Хотелось сказать что-то веское. Много чего хотелось сказать, но все требовало проверки на благопристойность. Что тут скажешь, перед шофером-то?
– Как дела в ЭГКА? – спросила она.
Как и Юзефа, ее забавляло, что он так надеялся на будущий город, столько о нем размышлял. «ЭГКА» она произнесла так, словно весь проект – нескладная глупость, только отвлекает от серьезных дел.
– Да вроде нормально. Строятся.
Она не поверила.
– Правда строятся, – сказал он. – Нужно время.
– Куча времени, – сказала она.
Они мчались по городу, меж сверкающих торговых центров и резиденций за высокими оградами. Шофер ткнул пальцем в окно и через плечо бросил пару слов.
– Он говорит, тут живет саудовский Марадона. Думает, нам интересно. Вам интересно? – спросила она.

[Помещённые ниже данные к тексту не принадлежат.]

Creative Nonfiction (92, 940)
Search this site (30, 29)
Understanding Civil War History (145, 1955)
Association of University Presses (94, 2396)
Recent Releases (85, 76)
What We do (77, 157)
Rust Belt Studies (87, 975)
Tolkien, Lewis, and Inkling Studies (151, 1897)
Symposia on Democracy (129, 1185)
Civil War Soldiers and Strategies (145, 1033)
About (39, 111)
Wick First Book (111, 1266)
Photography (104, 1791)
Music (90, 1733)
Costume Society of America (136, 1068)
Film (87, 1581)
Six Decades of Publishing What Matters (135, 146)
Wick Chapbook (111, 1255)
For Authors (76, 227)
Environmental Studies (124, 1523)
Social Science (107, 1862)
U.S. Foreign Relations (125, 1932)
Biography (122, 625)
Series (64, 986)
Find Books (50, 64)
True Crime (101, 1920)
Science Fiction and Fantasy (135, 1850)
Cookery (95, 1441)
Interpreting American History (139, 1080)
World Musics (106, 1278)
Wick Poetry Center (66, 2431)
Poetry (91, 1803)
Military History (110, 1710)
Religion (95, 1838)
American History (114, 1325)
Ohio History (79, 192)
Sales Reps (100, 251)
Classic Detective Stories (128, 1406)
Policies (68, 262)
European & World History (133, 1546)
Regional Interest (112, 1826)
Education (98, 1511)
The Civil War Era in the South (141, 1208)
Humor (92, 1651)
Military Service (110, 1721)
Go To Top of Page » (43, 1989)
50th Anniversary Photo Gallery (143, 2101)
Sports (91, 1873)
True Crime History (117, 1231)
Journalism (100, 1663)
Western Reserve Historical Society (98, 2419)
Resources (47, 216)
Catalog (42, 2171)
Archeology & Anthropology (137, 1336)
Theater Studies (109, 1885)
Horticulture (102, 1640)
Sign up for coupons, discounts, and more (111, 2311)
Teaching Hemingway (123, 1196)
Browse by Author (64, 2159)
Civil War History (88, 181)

Алан не понял, про какой дом говорит шофер, но они ехали по странному району, в Джидде таких полно, – богатые дома за оградами, выкрашены пастелью, стоят миллионы, а через дорогу громадный пустырь, где сотни мусоровозов сбрасывают строительные отходы. Повсюду аккуратные кучки мусора. Думал спросить у Захры, отчего так, но решил, что та может и обидеться. Неясно, гордится ли она своей страной, если это, конечно, ее страна. Он пока не понял.
– Воды?
На подставках аккуратно стояли два стакана.
Алан глотнул.
– Лучше? – спросила она.
– Спасибо.
Она поднесла стакан к губам – Алан посмотрел, как она пьет, прикрыв глаза, и в голове у него забушевали дикие мысли. Она отставила стакан, поспешно слизнула беглую капельку.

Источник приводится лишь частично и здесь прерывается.